A volte una fortunata combinazione deriva da prontezza di riflessi e, quella sera, il Gianni mostrò un’invidiabile prontezza di riflessi. Quando sentì la fanciulla esporre il suo problema ai compari radunati nella hall, in tutta fretta riuscì a procurarsi un cartoncino e un pennarello su cui scrisse “TAXI” a grandi lettere, lo attaccò al parabrezza dell’“Ariane” (vettura che, come auto pubblica, era molto credibile), parcheggiò davanti all’albergo e, con mirabile faccia tosta, entrò nella hall a chiedere se qualcuno avesse bisogno d’un taxi.

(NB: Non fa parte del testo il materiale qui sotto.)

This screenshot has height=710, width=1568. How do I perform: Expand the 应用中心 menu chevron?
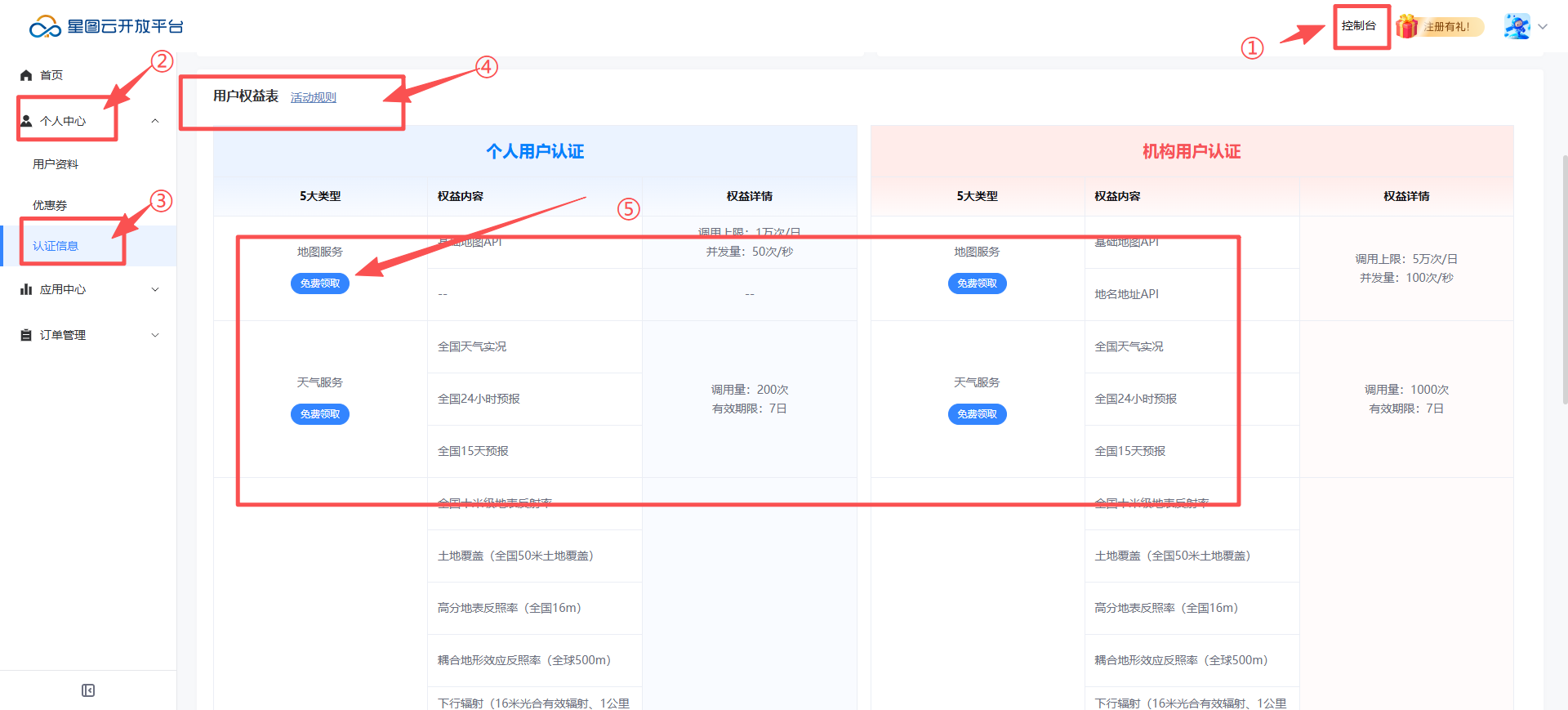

Inutile dire che la fanciulla si fiondò a bordo in men che non si dica e - siccome non doveva possedere un cervello granché più grosso d’un chicco d’uva – non notò che il cosiddetto “taxi” presentava qualche anomalia.
Come detto, il buon Gianni fu sempre abbottonato circa l’avventura. Io posso solo dire che, dopo un’oretta, lui e la sgallettata rientrarono con aria decisamente soddisfatta. Rammento peraltro che il divanetto anteriore dell’“Ariane” aveva lo schienale ribaltabile, per cui se ne poteva ricavare un’alcova assai comoda...
Lascio ad altri trarre le conclusioni.
Soprattutto per il buon Gianni fu una vacanza memorabile; del resto, mettendoci a disposizione la sua vettura, se l’era meritata ma, grazie anche alla mitica “Ariane”, neppure gli altri ebbero di che lamentarsi.